Setting pictures aside, output exactly the lines from the start of the records to the line with "The image size is (749, 1568).", that line included.

[Records drawn from a dataset]
--*--
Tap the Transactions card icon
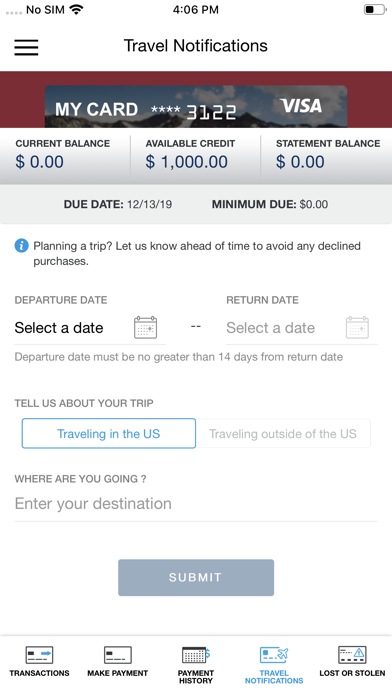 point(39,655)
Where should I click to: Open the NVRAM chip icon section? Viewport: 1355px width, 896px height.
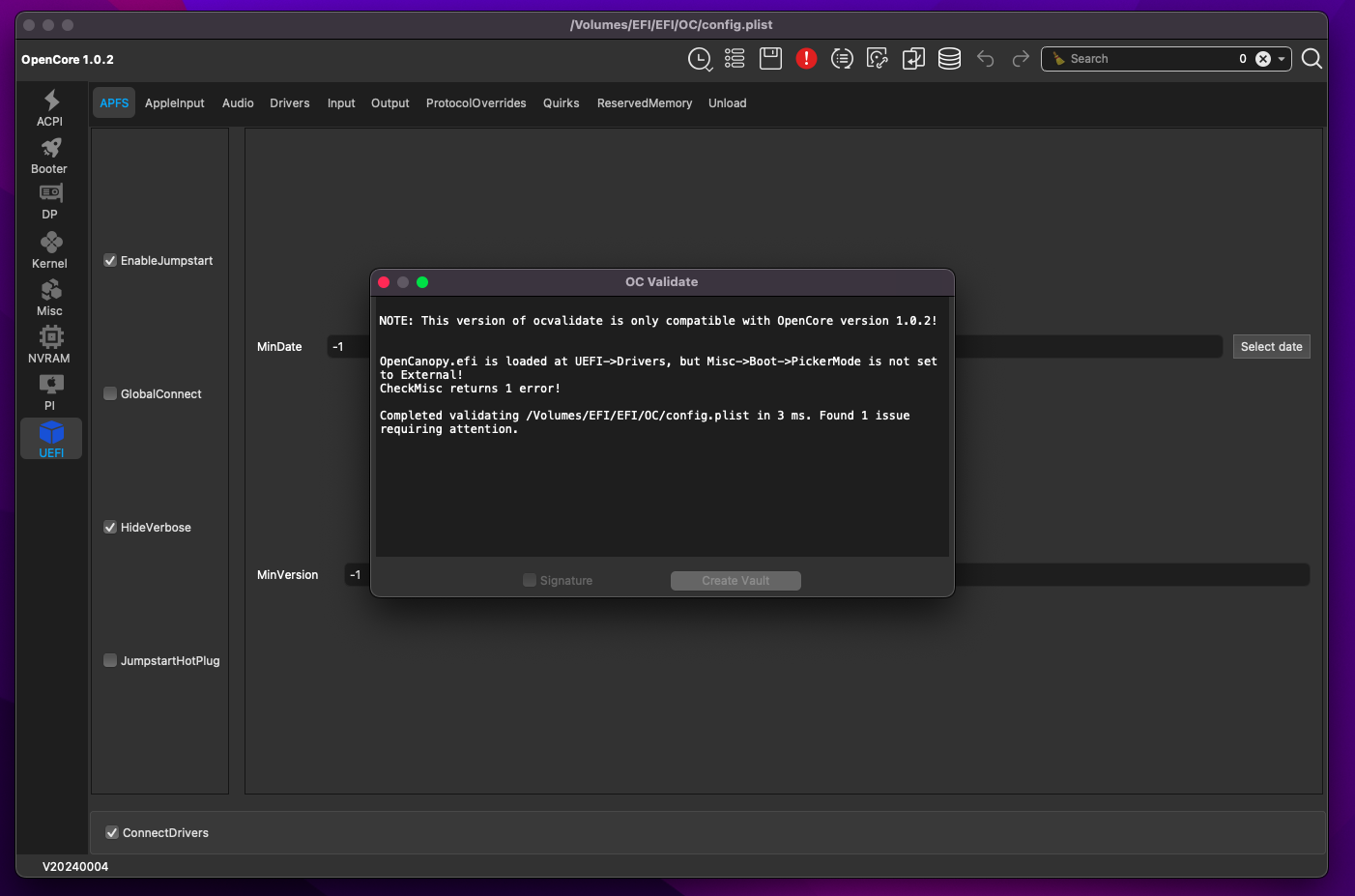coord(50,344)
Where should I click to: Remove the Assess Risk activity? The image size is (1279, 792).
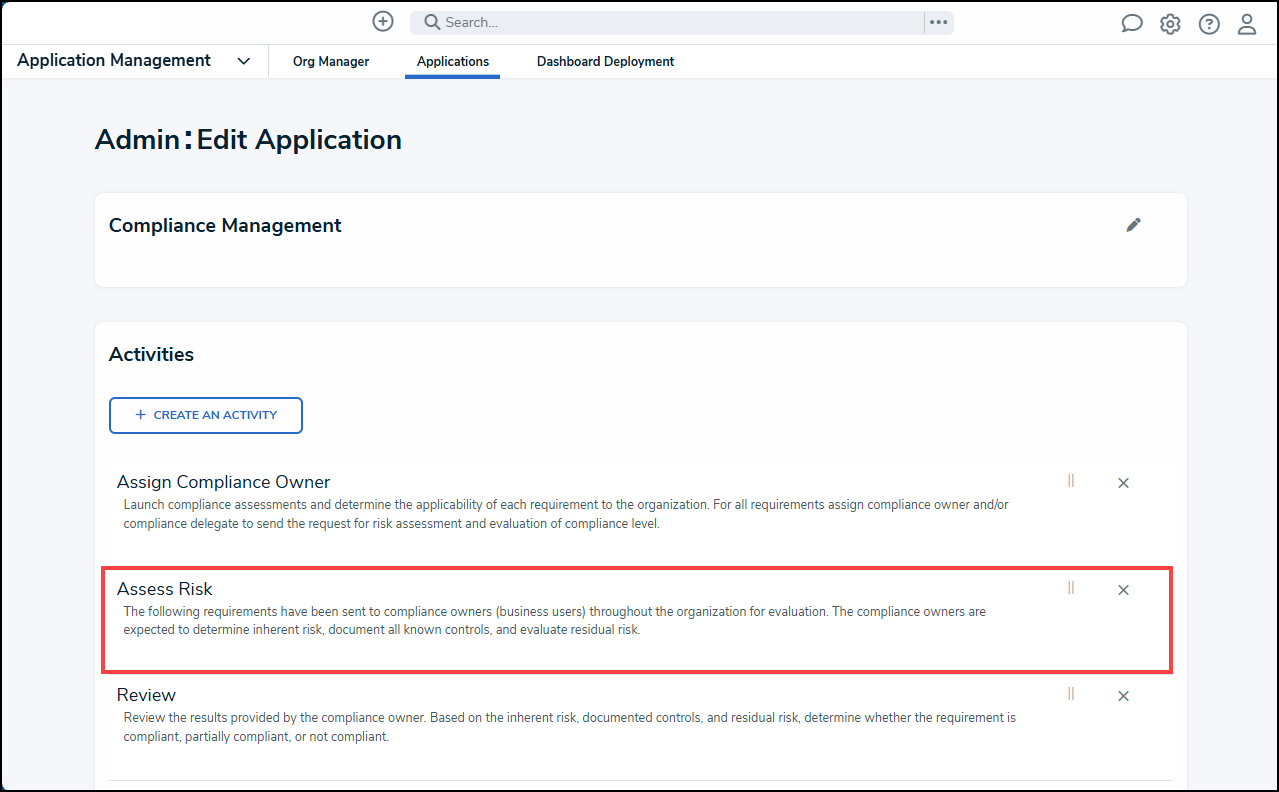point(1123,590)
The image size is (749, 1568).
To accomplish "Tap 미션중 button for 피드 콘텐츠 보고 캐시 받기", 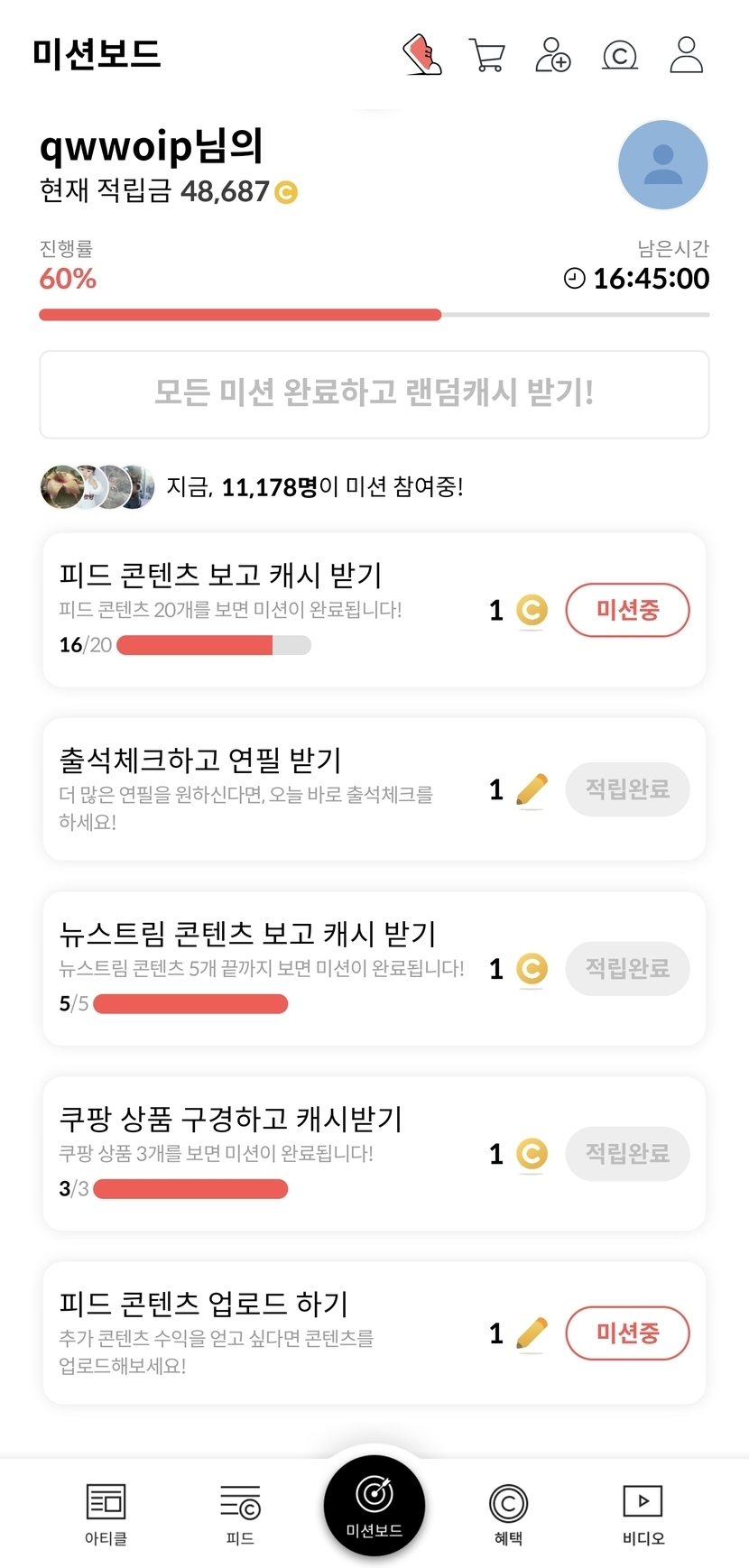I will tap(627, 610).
--*--
RESPONSE AREA:
Tap the Transactions card icon
 point(39,655)
Where should I click to: Open the NVRAM chip icon section? Viewport: 1355px width, 896px height.
coord(50,344)
Where should I click to: Remove the Assess Risk activity? The image size is (1279, 792).
point(1123,590)
The image size is (749, 1568).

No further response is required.